Em busca de salários menores,
fábricas americanas trocam
o México pela Ásia

 
AP

Linha de montagem numa maquiladora mexicana: 280 000 demissões

O México descobriu um lado amargo de seu abraço econômico com os Estados Unidos. Na última década, graças à fartura de mão-de-obra barata e ao Nafta, acordo de livre comércio com aquele país, instalaram-se em território mexicano centenas de fábricas americanas cuja produção é totalmente exportada para o rico vizinho do norte. Em 1970, eram apenas 120 "maquiladoras", como são chamadas essas indústrias, já que de mexicanos seus produtos só têm o rótulo. Há dois anos chegaram a ser 3.700 fábricas. Parecia que o norte do México, favorecido pela fronteira com o país mais rico do mundo, tinha descoberto uma mina de ouro. A economia da região prosperou e os salários começaram a subir, acompanhando a melhor capacitação dos trabalhadores. Essa soma de boas notícias causou preocupação entre as maquiladoras. Elas se tinham instalado por lá exatamente pela mão-de-obra barata. Entenderam que, se os salários estavam melhorando, era hora de buscar empregados de remuneração mais baixa em outro lugar. Resultado: nos últimos 24 meses, 350 maquiladoras fecharam e 280.000 trabalhadores perderam o emprego.

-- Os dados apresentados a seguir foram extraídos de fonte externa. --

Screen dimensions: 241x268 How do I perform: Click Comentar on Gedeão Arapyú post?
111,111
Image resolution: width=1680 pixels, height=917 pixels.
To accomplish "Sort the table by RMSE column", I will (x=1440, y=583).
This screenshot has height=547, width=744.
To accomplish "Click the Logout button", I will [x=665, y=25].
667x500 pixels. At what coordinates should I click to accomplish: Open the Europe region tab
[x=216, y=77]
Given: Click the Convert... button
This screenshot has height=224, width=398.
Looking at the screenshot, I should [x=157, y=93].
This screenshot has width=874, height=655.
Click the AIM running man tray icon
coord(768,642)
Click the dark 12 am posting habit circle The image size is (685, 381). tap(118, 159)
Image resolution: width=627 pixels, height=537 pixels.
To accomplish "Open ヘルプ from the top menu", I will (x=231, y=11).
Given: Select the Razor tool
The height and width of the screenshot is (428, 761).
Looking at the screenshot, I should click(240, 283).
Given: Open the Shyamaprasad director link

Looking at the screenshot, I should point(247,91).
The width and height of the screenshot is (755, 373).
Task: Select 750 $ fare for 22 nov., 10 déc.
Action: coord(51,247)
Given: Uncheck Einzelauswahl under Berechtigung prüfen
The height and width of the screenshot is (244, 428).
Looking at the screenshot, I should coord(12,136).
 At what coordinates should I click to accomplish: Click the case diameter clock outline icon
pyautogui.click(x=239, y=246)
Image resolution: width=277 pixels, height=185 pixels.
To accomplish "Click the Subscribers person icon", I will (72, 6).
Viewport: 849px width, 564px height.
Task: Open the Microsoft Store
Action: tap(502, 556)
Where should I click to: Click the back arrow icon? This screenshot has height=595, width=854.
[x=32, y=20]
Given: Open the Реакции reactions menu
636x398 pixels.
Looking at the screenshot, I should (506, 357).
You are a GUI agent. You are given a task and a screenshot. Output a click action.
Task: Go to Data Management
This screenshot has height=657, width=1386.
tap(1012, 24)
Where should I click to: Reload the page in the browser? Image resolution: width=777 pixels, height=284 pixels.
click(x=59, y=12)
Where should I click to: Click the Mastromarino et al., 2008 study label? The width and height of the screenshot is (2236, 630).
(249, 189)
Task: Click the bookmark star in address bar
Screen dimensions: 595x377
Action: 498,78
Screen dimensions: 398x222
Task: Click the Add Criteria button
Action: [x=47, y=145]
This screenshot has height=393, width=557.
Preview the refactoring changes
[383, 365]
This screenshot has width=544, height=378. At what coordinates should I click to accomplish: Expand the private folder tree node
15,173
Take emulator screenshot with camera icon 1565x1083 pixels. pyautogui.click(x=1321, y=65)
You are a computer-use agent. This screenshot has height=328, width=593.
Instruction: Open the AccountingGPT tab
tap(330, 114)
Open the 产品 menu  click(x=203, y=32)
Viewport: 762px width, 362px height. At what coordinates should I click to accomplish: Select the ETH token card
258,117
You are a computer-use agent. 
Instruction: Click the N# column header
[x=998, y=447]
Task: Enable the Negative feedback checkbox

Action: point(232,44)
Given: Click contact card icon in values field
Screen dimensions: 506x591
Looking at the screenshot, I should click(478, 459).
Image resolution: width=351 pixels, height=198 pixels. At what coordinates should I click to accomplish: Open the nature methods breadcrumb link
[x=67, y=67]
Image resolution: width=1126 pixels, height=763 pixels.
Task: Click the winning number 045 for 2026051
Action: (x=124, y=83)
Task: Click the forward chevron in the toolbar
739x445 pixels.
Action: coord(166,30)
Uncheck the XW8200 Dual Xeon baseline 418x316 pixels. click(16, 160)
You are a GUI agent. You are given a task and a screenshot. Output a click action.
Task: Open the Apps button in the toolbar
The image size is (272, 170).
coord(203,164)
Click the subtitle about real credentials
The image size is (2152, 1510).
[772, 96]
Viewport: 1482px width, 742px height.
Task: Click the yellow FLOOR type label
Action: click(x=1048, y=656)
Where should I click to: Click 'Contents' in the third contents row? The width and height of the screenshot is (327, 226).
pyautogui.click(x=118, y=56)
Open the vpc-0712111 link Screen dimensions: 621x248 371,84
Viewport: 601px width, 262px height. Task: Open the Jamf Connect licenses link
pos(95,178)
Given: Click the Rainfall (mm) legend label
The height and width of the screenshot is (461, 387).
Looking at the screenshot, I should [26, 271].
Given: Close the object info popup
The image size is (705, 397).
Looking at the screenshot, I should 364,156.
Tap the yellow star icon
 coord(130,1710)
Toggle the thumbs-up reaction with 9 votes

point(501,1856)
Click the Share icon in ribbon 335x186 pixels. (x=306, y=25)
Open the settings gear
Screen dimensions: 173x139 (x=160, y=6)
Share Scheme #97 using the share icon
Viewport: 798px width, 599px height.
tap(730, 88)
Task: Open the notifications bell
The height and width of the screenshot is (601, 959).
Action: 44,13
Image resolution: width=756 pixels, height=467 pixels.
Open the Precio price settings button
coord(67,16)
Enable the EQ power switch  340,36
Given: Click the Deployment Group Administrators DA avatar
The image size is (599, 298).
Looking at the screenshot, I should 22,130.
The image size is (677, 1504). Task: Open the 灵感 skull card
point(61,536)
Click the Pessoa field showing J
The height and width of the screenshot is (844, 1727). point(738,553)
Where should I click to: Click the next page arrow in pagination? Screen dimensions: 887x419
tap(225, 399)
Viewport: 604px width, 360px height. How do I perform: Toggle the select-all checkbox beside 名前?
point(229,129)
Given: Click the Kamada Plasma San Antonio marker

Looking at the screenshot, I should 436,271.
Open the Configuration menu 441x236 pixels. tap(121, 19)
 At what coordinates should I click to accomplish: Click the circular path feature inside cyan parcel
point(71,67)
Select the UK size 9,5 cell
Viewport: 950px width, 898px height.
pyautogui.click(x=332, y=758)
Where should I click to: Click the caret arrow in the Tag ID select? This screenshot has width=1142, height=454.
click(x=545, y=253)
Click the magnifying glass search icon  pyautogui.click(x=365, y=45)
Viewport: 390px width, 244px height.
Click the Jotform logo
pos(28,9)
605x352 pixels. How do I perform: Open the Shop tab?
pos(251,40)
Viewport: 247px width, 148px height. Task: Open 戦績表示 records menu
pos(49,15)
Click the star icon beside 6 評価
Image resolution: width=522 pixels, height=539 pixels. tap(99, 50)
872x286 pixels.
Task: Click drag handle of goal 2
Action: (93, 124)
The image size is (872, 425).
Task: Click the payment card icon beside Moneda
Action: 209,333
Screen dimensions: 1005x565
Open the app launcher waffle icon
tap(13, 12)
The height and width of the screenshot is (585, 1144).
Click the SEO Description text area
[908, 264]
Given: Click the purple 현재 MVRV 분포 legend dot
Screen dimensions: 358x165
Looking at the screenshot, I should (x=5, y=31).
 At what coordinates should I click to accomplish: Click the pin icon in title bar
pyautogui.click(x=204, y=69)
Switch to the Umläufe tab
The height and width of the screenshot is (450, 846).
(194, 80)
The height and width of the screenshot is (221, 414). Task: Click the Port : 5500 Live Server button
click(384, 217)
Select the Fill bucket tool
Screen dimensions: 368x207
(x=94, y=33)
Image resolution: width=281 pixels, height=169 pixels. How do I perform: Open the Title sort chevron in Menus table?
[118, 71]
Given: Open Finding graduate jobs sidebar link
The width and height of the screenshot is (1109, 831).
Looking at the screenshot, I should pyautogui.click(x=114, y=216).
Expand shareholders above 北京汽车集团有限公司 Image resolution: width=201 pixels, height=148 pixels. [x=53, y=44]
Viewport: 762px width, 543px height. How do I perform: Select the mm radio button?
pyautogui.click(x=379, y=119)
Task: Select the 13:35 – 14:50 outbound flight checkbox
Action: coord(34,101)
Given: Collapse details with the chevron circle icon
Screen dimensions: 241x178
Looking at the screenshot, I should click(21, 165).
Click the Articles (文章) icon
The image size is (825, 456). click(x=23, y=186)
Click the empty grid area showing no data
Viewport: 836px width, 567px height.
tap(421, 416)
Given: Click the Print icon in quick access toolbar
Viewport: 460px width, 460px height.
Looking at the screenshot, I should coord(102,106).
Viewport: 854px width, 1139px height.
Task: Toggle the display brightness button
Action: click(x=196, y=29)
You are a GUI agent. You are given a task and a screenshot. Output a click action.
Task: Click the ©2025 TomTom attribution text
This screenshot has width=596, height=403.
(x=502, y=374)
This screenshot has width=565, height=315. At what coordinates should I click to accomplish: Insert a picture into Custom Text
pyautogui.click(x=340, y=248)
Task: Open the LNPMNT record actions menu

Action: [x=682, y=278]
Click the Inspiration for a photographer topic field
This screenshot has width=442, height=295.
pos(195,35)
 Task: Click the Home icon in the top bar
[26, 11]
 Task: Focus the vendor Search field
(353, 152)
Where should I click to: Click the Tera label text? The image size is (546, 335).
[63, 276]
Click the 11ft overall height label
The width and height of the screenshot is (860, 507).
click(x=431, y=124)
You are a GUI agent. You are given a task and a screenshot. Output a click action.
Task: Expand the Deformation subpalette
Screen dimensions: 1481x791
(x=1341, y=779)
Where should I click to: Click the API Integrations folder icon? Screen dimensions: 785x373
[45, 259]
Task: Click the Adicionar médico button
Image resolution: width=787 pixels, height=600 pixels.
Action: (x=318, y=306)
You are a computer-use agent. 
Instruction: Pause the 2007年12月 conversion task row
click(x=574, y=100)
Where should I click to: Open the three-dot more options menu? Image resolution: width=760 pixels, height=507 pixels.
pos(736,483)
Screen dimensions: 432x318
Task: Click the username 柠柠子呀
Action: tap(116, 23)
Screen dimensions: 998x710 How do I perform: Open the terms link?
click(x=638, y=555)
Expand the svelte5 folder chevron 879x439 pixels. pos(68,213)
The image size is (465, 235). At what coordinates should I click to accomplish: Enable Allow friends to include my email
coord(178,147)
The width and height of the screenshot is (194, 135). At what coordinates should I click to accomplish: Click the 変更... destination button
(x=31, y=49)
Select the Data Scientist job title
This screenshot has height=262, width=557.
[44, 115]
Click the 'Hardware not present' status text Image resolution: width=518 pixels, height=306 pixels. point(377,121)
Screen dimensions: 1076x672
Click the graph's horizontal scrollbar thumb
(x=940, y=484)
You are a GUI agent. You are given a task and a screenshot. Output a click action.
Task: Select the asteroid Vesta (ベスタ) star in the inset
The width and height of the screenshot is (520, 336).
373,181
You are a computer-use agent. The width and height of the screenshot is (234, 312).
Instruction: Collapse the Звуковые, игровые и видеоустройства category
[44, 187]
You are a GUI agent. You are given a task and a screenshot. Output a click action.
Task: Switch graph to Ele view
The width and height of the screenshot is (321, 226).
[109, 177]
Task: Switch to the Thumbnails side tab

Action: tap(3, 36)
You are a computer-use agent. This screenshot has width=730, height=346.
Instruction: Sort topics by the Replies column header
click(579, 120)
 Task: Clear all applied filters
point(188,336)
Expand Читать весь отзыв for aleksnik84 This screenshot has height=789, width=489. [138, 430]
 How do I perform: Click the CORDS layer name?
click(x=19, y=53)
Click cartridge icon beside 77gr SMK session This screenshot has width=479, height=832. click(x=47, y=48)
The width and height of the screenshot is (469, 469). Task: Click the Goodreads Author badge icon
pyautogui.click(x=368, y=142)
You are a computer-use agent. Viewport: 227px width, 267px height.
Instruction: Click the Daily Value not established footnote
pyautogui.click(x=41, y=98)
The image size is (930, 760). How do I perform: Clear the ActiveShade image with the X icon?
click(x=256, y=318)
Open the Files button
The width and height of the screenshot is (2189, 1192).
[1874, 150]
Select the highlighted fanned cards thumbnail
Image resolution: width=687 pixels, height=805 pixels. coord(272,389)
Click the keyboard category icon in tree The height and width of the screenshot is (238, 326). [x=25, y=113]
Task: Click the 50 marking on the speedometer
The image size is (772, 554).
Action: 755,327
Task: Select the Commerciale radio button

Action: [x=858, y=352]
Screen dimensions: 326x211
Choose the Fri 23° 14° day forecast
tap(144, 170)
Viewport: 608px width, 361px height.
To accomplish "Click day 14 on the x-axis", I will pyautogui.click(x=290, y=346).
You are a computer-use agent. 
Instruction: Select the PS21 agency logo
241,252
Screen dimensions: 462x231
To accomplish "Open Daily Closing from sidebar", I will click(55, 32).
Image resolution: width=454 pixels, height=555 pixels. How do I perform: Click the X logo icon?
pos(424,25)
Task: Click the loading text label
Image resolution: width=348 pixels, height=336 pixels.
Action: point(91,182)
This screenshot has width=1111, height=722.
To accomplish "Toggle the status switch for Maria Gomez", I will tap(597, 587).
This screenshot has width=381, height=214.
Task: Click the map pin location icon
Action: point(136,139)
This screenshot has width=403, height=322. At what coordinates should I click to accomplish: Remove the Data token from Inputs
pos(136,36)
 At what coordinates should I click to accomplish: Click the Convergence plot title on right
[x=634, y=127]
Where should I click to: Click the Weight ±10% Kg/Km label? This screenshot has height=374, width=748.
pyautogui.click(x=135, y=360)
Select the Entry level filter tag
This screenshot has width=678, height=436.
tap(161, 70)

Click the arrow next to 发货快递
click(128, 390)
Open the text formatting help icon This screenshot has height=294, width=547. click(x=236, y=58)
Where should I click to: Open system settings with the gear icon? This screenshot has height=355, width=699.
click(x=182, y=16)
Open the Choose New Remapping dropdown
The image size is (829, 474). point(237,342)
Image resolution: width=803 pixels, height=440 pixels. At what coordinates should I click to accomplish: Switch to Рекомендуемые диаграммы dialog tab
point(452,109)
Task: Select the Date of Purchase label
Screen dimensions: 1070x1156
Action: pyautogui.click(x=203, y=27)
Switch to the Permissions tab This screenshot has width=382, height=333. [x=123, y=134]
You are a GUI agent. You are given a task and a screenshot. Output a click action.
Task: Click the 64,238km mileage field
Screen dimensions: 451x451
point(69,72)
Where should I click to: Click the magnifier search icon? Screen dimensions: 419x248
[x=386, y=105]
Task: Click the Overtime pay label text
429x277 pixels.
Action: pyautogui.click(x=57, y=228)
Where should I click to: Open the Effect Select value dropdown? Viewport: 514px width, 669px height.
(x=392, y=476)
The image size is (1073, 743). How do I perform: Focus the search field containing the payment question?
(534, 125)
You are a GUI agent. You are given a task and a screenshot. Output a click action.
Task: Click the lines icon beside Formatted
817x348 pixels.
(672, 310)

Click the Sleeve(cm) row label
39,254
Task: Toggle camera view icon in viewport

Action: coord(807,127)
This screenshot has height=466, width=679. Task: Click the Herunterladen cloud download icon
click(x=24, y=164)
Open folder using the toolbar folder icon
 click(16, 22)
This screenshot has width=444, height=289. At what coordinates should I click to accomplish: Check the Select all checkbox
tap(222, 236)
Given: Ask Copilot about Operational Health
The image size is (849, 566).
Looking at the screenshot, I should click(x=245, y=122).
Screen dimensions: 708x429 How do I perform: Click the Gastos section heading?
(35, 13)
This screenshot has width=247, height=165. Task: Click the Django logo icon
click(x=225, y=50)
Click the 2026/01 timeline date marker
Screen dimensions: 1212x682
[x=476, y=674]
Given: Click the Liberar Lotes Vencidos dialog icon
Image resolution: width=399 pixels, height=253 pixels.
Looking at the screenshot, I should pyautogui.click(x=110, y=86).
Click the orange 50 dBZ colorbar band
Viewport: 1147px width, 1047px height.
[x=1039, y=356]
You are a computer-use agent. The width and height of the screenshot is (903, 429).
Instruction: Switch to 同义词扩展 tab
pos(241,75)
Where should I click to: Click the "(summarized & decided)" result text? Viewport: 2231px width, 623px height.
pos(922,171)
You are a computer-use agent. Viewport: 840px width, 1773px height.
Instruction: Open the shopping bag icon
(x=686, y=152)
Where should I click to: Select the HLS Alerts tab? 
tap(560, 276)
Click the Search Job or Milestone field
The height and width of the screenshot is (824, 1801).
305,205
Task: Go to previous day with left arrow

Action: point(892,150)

A recessão nos Estados Unidos é uma das culpadas, pois a queda na demanda no mercado americano afetou a linha de montagem na fronteira. Mas o grande vilão dos novos desempregados mexicanos é o salário baixíssimo pago em muitos países asiáticos. Enquanto a remuneração inicial média de um operário mexicano numa maquiladora é de 400 dólares, o dobro do que foi há dez anos, pagam-se apenas 60 dólares no Vietnã e na Tailândia. Em certas regiões da China os salários não ultrapassam 50 dólares. As despesas com o transporte marítimo da Ásia para os Estados Unidos podem ser maiores que as geradas pelo transporte por caminhão do México para os Estados Unidos, mas o baixíssimo custo trabalhista compensa em muitos casos. No último ano, os salários cresceram 7% nas maquiladoras, mas a quantidade de empregos caiu 15%.

 

A indústria maquiladora representa um setor muito importante da economia mexicana: emprega 1,1 milhão de trabalhadores e responde por quase 40% das exportações, que totalizam 155 bilhões de dólares por ano. Graças a essas fábricas, o México se tornou o maior produtor mundial de televisores e de jeans. Vale tudo para mantê-las por lá: impostos mais leves, isenção fiscal no primeiro ano, terrenos a preços camaradas e até cursos de formação profissional para trabalhadores não qualificados financiados pelo governo. O governo do Estado de Yucatán arcou com metade do custo de treinamento dos empregados de uma fábrica americana de peças de aviação, instalada há quatro meses. "Não há como competir com a Ásia em salários baixos", diz o economista Mario Cerutti, professor da Universidade de Nuevo León. "A saída é investir em qualificação e atrair empresas de produtos mais sofisticados, o que já acontece em Monterrey." A taxa de desemprego no país é reduzida, de apenas 2,8%. A razão do modesto índice reside no fato de que os novos desempregados não voltam ao mercado de trabalho. Em vez disso, tomam o rumo tradicional de quem não tem emprego no México: a imigração clandestina e a ocupação ilegal nos Estados Unidos.